> **What needs to be done**:
Start at the line below containing "Task: Click the red exclamation mark icon" and stop at the line containing "Viewport: 642px width, 482px height.". Repeat every line of that stretch exactly, and nothing outside it.

> **Data supplied**:
+---+

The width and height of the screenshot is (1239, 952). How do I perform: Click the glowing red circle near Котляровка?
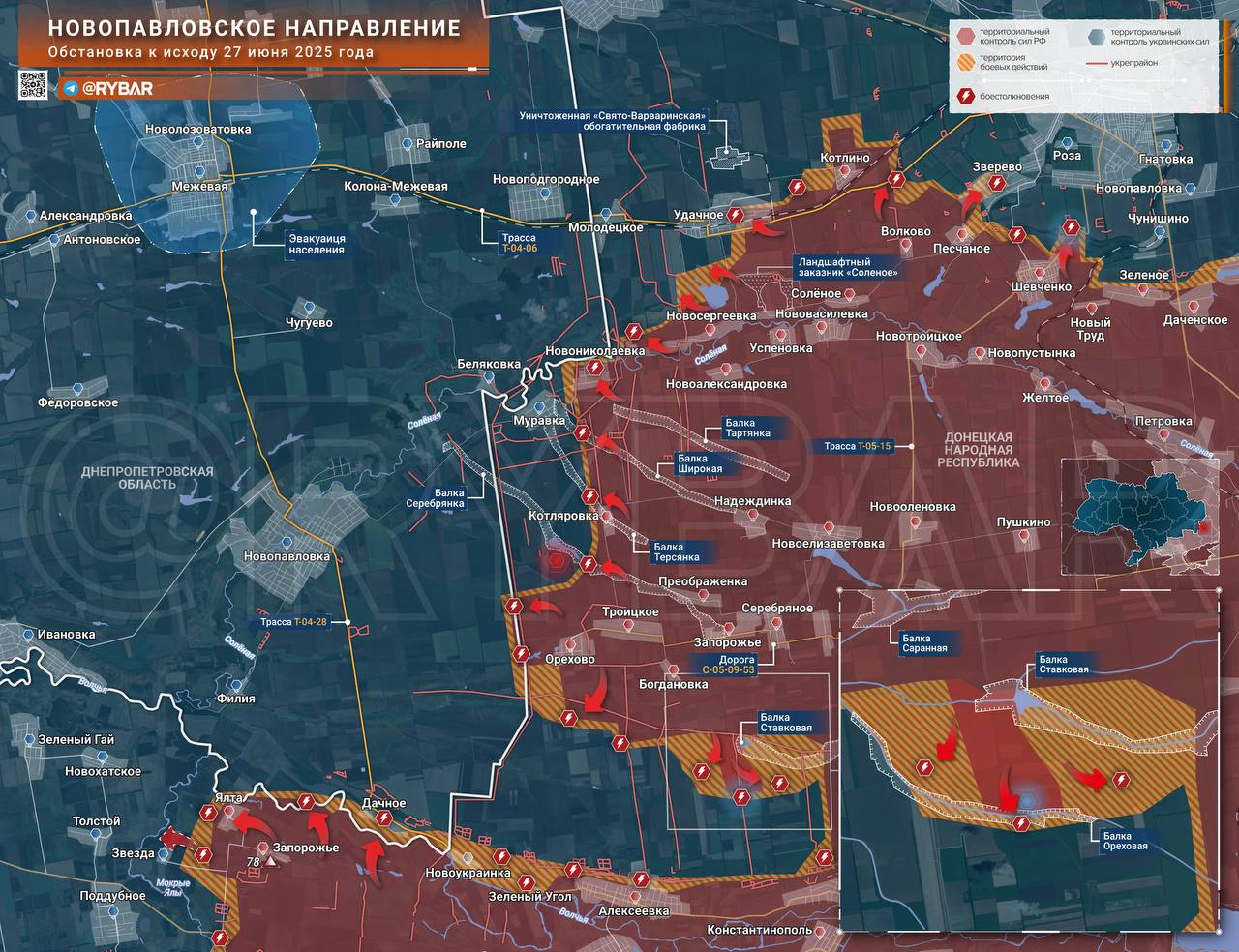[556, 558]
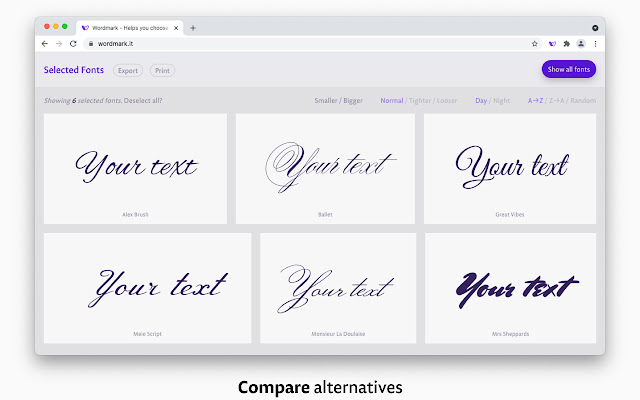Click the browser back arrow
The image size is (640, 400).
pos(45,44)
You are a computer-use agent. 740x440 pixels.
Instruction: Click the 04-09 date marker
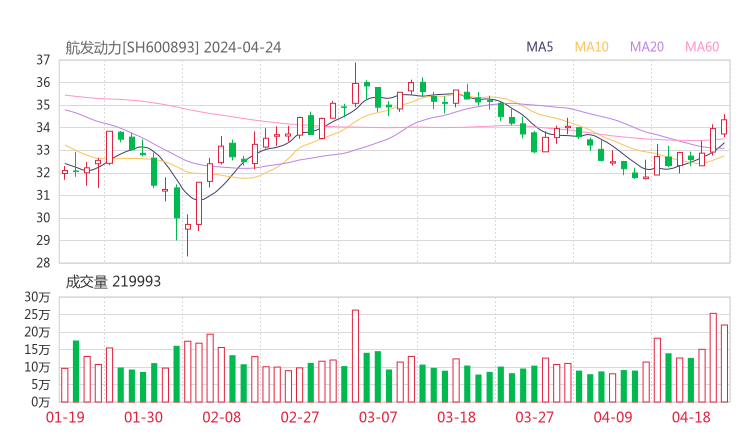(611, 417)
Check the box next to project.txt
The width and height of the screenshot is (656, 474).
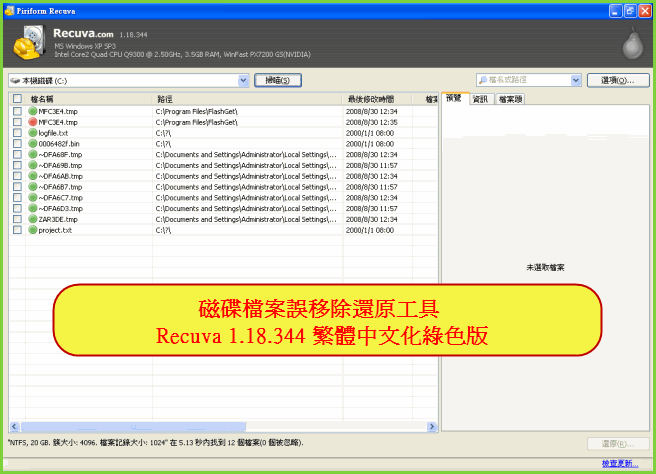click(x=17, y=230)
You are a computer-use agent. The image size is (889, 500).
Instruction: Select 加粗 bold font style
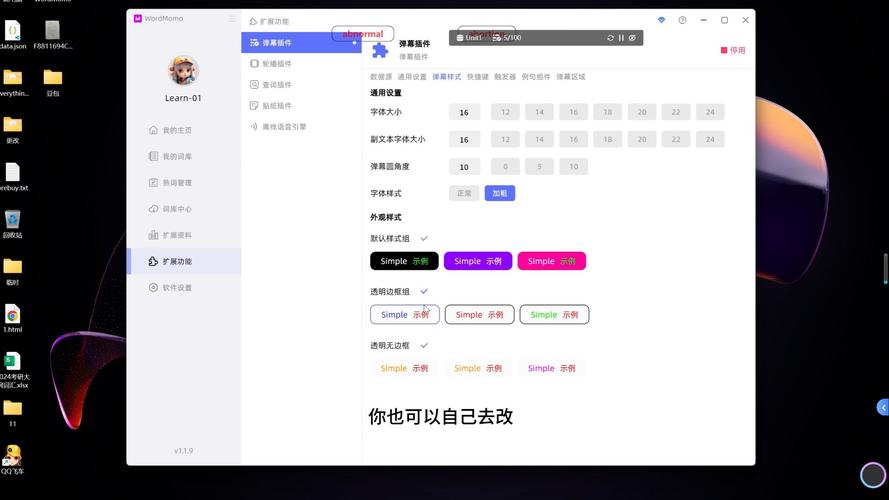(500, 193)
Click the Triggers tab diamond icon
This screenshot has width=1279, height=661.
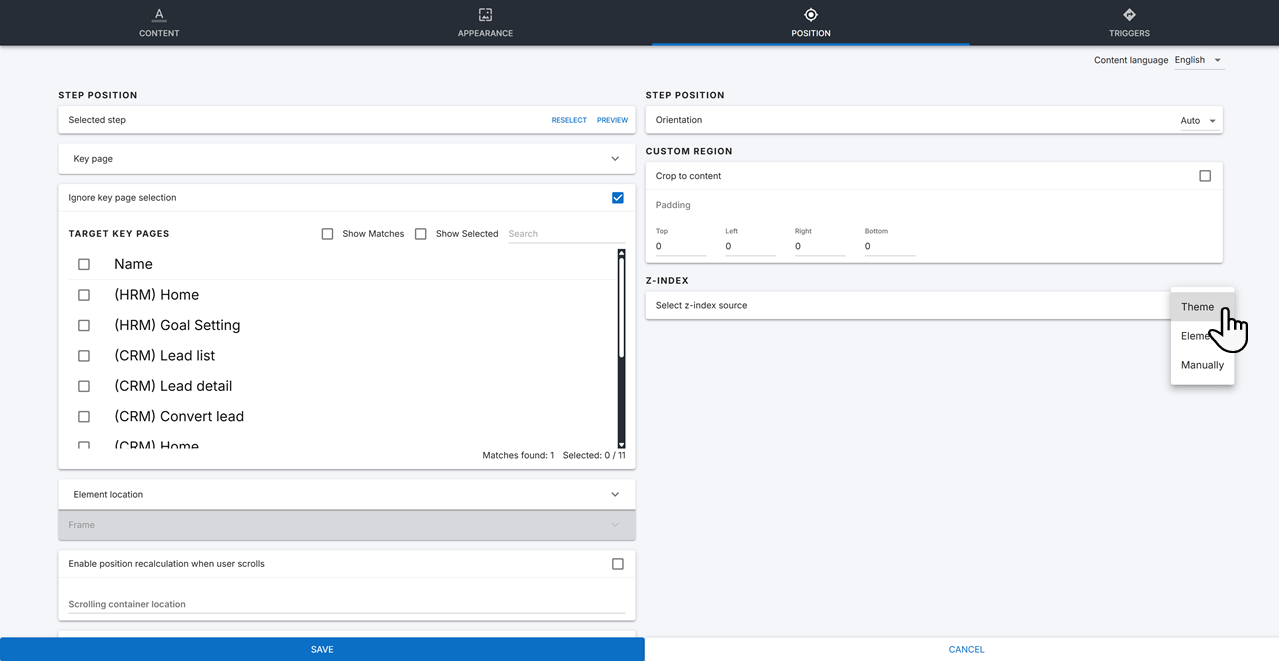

+---+

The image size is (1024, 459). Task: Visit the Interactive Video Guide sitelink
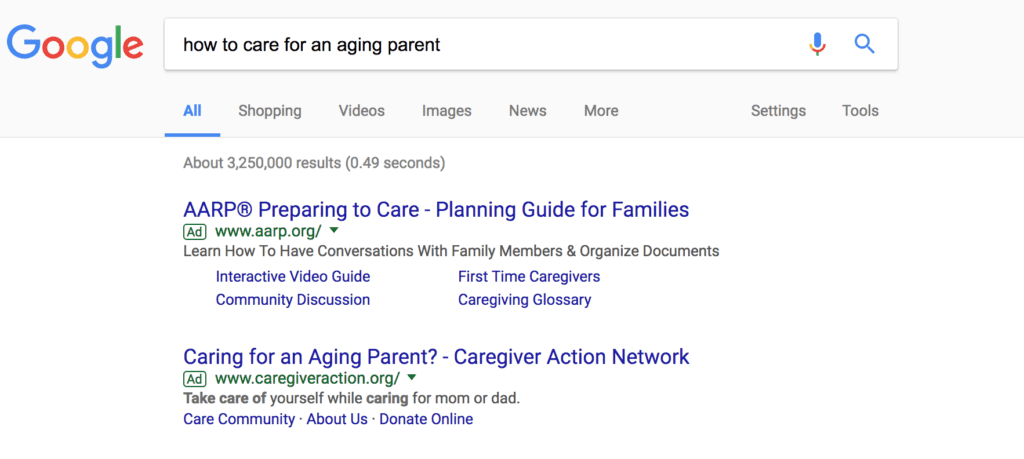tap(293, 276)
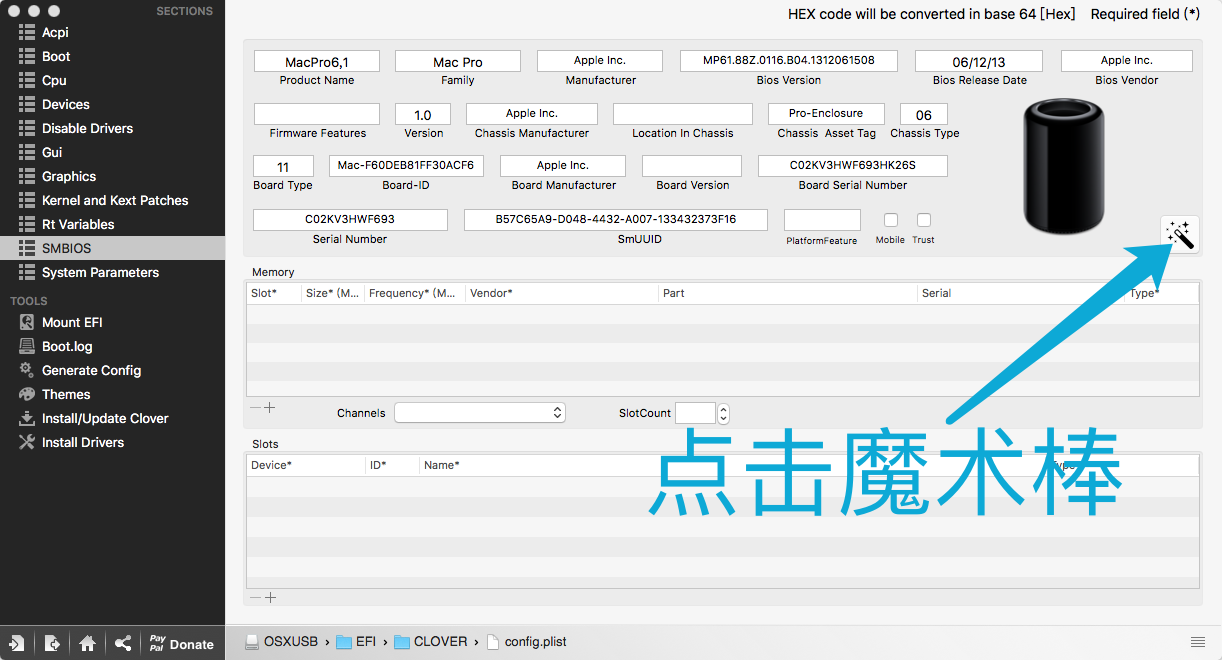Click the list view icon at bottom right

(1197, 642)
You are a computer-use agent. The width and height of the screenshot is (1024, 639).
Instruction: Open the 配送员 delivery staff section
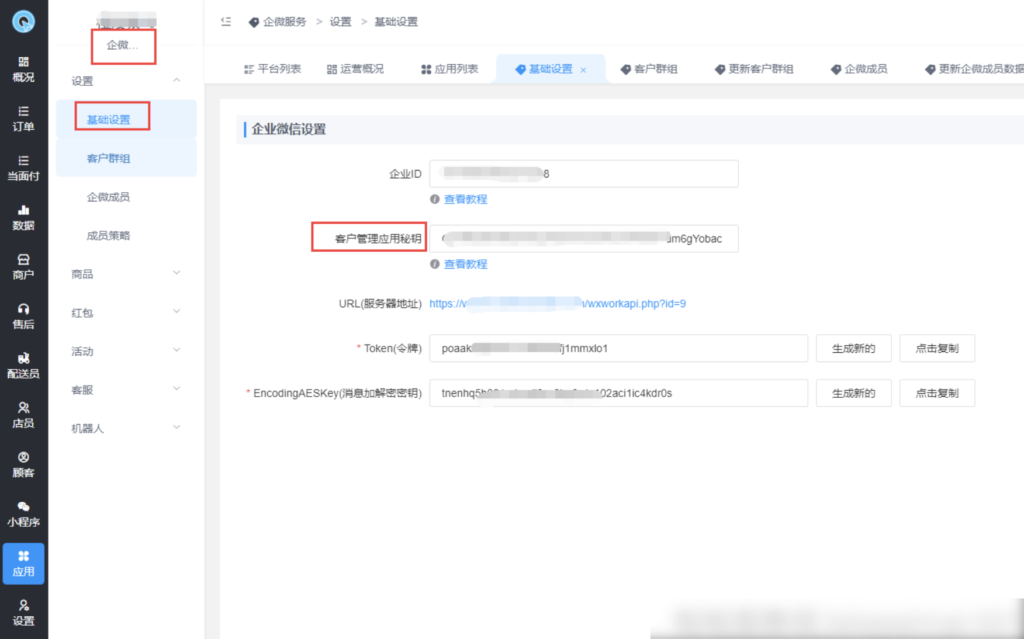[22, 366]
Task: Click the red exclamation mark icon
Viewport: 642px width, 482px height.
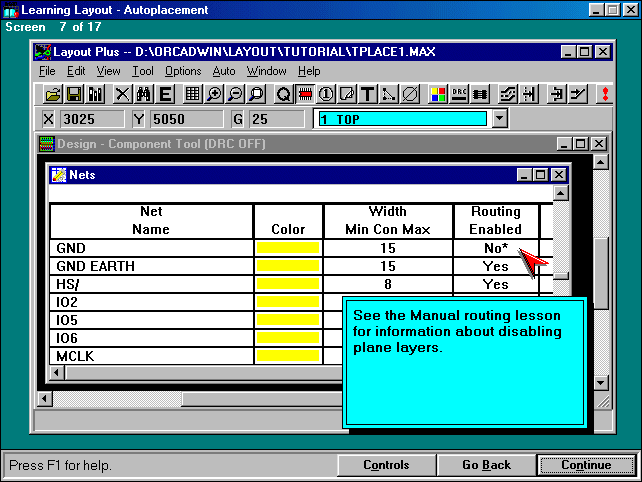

+---+

> **Result of the exercise**:
Task: Click the red exclamation mark icon
Viewport: 642px width, 482px height.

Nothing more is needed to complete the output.